US economic growth slowed in the second quarter as a capital investment drive by businesses sucked in imports at the fastest pace since the first quarter of 1984.
Gross domestic product expanded at a 2.4 per cent annual rate, the Commerce Department said in its first estimate today, after an upwardly revised 3.7 per cent growth pace in the January-March quarter.
Analysts polled by Reuters had forecast GDP, which measures total goods and services output within US borders, growing at a 2.5 per cent rate in the second quarter. The government had previously estimated a 2.7 per cent growth rate for the first three months of this year.

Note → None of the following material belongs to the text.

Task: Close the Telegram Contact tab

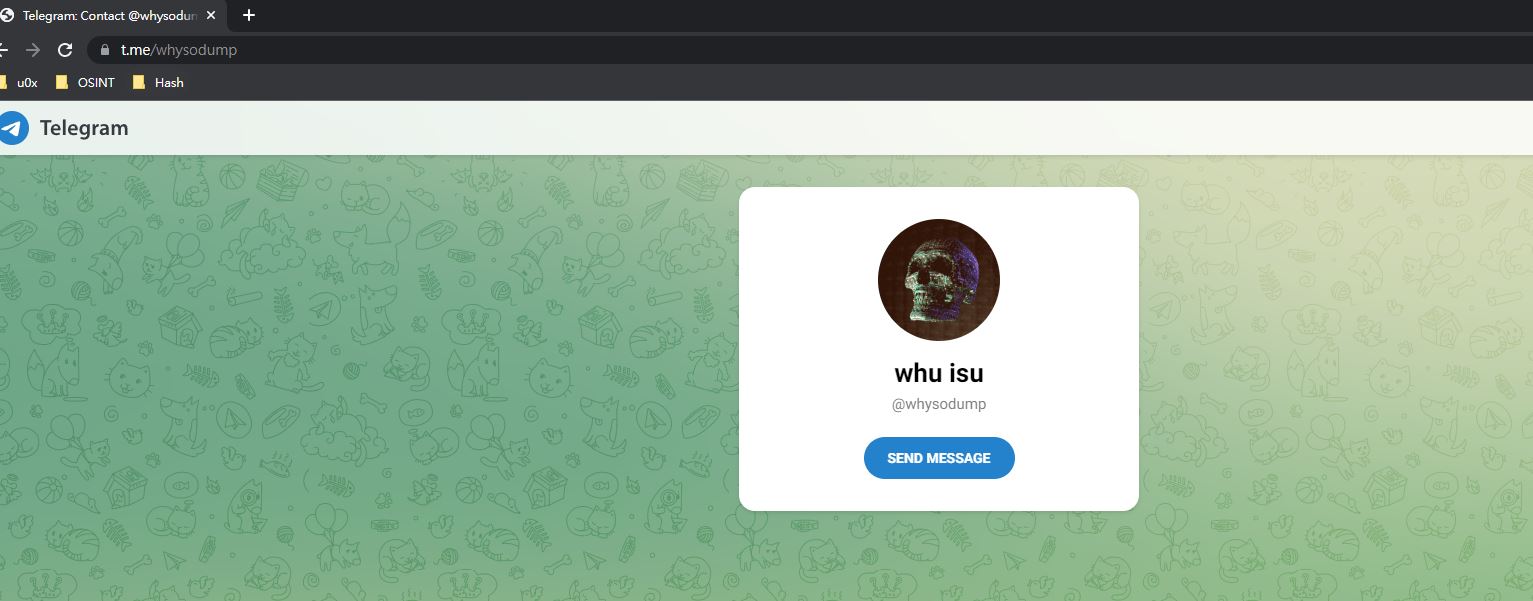Action: point(211,15)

"The anticipated slowdown in the economy is happening. Will business investment fall off a cliff next quarter if domestic consumer spending continues to flag?" said Lee Olver, managing director of financial strategies at Madison Williams & Co. in Houston.
US stock index futures extended losses after the report, while prices for safe have government bonds rose. The US dollar trimmed gains versus the euro.
The economy, which is digging out of its longest and deepest recession since the 1930s, has now grown for four straight quarters. However, growth has been too tepid, making little impact on a high unemployment rate.
The sluggish economy and a 9.5 percent unemployment rate are eroding President Barack Obama's popularity and dimming Democrats' prospects in November's mid-term elections.